There are various types and sizes of package printing. Flexographic, digital, gravure, and offset printing are the four primary types of packaging printing processes used by printers and label makers. In packaging, offset, and flexographic printing are two of the most common printing methods for jobs requiring long-term consistency, quality, and long-run runs. But what is the difference between offset and flexo printings ? Before we begin, let us explore the flexography and offset printing methods.

What is offset printing?

The offset printing method involves moving an image from a rubber “blanket” to a plate (usually aluminum) and then onto the printing surface. This form of printing is called offset because it involves the transfer of an inked image from the plate to the blanket.

How does flexography work?

The process involves the roll-feeding of an image onto the web.

Every color is produced on a photopolymer plate wrapped around a rotating cylinder. Similarly to letterpress, the graphics and text for each color are raised from the printing plate. Only those parts of the plate that are raised receive ink.  

The Similarities between Offset and Flexography printing.

Here are some similarities between flexo and offset printing that might help explain the key differences:

  • Each process requires a printing plate or another image carrier.
  • Both methods use wet ink.
  • These processes can be applied to a wide range of substrates.
  • The setup times and the need for image carriers make these processes suitable for long-run jobs.
  • In contrast, flexographic printing can be done on almost any flexible surface, while offset printing can only be done on flat surfaces.


A roller transfers ink onto a printing plate during offset printing. Depending on the type of offset press, this can either be a flat-bed or rotary process. Aluminum plates are typically used. During the drying process, wet images are transferred onto a blanket, then transferred onto the substrate.

Flexible plates are used for rotary printing with flexo printing. Photopolymer compounds are used to make these plates, which can be wrapped around a printing cylinder. Lasers are used to image the relief image on the plate, and then the polymer is dissolved into a solvent or a water solution in a processing unit to fix it. A rotating ‘anilox’ roller transfers ink from the ink well to the flexo plate. A separate printing station and flexographic plate are needed for each color to be printed. After printing, the image is applied directly to the substrate. It is possible to reuse printing plates several times if stored correctly until eventually, they need to be replaced.


A typical offset printing process consists of four colors; cyan, magenta, yellow, and key (which is black). The four colors have their print stations. Spot colors are made by combining the process colors. Ink can be water-based or UV curable.

Even though process colors are used in the flexo process, spot colors are typically printed on additional print stations. Depending on the requirements, colors can either be pre-mixed or mixed in-house. As well as water-based and UV-curable flexo inks, there are also water-based inks. Inks based on solvents can also be used. Inks with UV properties enable faster press speeds and can be left on the press for the remainder of the day without needing to empty and clean individual print stations. During inactive periods, water-based inks should be removed from printing presses to prevent the ink from drying on the rollers and ink trays.


Flexography can be applied to absorbent or non-absorbent materials, such as cellophane, foil, cardboard, fabric, plastic, or metal. Packaging products include envelopes, retail bags, wallpaper, paper, newspapers, sweet wrappers, labels, etc. A flat surface is used with offset printing, while with Flexographic printing, a flexible surface can be used almost anywhere. High-speed flexographic printing can be achieved using flexo printing, and many presses can handle multiple converting operations in a single pass.

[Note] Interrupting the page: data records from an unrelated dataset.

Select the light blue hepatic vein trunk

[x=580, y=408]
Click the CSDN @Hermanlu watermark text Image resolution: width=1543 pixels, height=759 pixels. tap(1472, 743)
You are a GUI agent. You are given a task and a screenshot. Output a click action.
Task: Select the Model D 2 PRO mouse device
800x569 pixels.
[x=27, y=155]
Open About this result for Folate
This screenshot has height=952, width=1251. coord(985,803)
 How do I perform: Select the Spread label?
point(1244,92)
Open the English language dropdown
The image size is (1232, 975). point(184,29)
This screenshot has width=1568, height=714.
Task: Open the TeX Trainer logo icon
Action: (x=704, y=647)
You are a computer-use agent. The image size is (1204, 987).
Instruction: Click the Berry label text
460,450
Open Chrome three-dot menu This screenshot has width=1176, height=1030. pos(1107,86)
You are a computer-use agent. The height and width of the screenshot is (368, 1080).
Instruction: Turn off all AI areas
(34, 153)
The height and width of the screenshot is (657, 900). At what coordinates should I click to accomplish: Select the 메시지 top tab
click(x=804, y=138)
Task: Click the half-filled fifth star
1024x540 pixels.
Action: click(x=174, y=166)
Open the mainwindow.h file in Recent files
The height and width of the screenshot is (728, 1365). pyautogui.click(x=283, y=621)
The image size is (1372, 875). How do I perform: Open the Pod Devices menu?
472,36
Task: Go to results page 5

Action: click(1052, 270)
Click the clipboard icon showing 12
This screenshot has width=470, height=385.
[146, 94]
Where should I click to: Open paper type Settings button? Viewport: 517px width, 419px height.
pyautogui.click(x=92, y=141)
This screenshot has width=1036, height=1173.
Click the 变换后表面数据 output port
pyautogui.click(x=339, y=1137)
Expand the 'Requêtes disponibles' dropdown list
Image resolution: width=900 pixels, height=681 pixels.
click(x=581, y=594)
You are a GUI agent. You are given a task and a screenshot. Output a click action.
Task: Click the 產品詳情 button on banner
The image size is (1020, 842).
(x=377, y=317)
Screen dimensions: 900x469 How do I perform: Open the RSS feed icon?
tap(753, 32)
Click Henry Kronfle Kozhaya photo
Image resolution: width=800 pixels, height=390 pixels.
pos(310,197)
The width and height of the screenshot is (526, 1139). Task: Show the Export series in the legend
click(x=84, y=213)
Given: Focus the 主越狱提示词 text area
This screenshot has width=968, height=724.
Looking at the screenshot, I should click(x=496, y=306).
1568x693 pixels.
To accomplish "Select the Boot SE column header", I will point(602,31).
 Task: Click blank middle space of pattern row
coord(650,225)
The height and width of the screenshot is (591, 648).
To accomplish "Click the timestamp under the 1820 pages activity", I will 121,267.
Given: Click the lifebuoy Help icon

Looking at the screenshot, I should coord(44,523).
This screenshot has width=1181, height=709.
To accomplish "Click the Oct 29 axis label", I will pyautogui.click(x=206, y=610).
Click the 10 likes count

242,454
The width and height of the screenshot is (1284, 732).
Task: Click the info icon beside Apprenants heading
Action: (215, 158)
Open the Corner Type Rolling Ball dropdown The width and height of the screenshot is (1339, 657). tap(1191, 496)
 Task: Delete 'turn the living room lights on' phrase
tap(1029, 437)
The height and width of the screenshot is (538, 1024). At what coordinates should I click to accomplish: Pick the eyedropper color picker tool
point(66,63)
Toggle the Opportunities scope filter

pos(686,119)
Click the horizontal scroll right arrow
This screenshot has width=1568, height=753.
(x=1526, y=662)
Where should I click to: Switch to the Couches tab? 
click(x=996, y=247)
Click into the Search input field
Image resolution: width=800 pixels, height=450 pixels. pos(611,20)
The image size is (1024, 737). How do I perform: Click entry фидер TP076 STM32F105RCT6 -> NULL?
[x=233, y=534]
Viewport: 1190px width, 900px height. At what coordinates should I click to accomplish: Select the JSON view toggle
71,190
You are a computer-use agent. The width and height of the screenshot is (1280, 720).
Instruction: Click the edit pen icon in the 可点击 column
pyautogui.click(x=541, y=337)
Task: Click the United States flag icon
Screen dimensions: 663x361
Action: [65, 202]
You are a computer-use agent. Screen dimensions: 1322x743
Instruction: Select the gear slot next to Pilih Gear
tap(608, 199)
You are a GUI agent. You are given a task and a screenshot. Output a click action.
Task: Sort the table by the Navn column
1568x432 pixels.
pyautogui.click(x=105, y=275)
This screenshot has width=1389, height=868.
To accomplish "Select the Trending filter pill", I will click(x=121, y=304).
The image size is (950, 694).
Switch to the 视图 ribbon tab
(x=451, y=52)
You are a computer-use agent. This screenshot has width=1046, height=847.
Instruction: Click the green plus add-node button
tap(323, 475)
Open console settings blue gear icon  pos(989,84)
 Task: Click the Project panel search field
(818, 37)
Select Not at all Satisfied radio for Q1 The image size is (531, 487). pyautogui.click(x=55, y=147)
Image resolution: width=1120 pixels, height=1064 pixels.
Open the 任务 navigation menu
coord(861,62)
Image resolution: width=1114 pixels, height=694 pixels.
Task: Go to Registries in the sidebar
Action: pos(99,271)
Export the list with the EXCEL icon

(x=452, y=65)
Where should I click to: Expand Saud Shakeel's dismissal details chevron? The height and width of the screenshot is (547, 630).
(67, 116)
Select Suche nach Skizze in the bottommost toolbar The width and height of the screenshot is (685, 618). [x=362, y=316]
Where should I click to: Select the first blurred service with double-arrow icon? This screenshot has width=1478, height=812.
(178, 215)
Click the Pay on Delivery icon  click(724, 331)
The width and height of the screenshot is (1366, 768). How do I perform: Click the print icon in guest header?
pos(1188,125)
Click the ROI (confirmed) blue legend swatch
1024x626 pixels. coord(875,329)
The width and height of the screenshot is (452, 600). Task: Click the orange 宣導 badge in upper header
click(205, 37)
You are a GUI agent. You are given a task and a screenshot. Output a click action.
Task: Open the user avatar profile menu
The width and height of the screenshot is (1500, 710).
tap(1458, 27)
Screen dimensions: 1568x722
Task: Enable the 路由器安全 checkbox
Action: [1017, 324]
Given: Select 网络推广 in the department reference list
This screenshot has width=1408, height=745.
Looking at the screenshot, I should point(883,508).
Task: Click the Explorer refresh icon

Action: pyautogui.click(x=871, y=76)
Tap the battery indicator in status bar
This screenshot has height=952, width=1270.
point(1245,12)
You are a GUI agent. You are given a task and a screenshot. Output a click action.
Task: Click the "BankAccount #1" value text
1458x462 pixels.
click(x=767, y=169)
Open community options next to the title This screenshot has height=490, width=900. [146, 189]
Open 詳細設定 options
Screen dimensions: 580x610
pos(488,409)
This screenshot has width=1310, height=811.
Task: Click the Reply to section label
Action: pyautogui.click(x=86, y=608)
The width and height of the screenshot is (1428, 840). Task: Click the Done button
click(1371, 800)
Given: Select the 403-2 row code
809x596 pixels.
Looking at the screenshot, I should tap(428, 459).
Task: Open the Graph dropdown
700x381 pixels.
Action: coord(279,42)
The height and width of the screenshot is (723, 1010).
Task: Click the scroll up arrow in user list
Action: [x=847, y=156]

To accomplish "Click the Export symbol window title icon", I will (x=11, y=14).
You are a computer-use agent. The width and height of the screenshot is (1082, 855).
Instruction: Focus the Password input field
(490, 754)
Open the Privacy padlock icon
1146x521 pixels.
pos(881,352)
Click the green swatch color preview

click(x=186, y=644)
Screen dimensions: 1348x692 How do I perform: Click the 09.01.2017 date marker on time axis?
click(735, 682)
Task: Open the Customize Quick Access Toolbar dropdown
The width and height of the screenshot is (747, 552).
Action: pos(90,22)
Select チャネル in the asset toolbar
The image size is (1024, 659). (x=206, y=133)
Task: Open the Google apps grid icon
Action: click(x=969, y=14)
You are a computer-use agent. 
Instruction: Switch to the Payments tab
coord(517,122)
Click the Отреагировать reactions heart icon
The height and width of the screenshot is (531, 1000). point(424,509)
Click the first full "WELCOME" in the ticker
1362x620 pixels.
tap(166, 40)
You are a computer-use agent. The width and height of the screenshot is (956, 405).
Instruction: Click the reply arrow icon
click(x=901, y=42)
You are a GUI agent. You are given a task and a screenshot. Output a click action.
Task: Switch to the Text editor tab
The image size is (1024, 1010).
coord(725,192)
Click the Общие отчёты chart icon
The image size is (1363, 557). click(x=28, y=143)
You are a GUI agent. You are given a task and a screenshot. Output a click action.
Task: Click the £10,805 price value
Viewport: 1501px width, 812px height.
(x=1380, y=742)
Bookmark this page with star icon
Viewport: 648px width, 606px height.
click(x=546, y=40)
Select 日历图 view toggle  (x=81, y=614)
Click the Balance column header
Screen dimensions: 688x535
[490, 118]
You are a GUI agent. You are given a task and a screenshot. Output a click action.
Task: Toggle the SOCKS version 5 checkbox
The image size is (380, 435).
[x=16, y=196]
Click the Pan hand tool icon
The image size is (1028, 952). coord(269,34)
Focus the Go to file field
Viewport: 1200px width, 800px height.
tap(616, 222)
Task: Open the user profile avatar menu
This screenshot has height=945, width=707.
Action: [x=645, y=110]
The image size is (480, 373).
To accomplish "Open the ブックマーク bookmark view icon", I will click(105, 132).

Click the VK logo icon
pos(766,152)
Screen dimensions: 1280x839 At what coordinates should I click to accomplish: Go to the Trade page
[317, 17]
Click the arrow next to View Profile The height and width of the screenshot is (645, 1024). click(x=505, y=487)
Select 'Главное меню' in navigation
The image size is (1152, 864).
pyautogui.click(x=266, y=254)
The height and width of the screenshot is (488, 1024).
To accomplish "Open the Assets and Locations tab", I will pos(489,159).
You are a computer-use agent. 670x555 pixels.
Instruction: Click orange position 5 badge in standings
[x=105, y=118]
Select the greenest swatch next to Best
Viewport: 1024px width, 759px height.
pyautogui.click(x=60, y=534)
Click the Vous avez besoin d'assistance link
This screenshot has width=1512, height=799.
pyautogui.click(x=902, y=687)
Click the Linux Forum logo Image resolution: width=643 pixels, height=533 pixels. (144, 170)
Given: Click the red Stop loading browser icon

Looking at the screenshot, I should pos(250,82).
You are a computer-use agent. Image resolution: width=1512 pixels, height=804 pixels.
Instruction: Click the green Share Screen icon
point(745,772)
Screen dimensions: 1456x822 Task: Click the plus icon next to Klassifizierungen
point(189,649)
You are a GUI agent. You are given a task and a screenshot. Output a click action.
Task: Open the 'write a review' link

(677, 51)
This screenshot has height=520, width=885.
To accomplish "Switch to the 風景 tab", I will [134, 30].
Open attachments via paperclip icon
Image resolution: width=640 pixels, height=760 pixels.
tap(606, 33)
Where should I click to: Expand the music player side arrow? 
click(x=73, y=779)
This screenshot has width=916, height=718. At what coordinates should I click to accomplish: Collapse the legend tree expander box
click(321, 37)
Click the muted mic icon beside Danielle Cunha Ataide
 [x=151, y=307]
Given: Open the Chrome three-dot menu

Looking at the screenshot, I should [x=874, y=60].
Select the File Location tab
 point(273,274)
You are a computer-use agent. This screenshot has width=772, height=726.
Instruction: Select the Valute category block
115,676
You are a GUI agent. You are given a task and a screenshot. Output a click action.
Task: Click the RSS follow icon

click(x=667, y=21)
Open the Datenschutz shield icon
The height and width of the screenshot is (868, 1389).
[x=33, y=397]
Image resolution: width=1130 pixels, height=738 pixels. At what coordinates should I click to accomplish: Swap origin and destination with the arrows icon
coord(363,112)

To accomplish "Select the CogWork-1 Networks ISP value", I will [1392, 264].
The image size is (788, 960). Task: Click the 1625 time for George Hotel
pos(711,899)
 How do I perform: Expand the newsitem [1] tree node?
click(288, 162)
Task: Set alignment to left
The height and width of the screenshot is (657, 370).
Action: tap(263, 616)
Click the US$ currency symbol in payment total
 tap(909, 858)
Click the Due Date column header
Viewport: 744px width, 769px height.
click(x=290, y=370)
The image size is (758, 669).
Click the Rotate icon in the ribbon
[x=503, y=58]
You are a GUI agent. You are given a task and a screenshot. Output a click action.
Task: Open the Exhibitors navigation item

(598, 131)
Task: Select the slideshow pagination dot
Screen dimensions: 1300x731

In addition to paper, metal, cardboard, cellophane, and vinyl, offset printing machines can print on many other materials. Your printing surface must be flat and smooth. Among its many applications are printing newspapers, books, magazines, stationery, posters, brochures, etc. It will require a second pass to print both sides of a substrate. In the same way, die-cutting, slitting, folding, creasing, laminating, etc., are all secondary processes.

Making the right choice between Offset & Flexo printing

In flexography results in high-speed production and high-quality results. Generally, it is an efficient choice for large-scale printing tasks in many ways.

It is expensive to use an offset printing press because it has complex print units, but it is guaranteed to produce high-quality images. Label materials can be customized using this printing technique.

These key differences may help you make the right choice between offset and flexo printing based on your printing objective.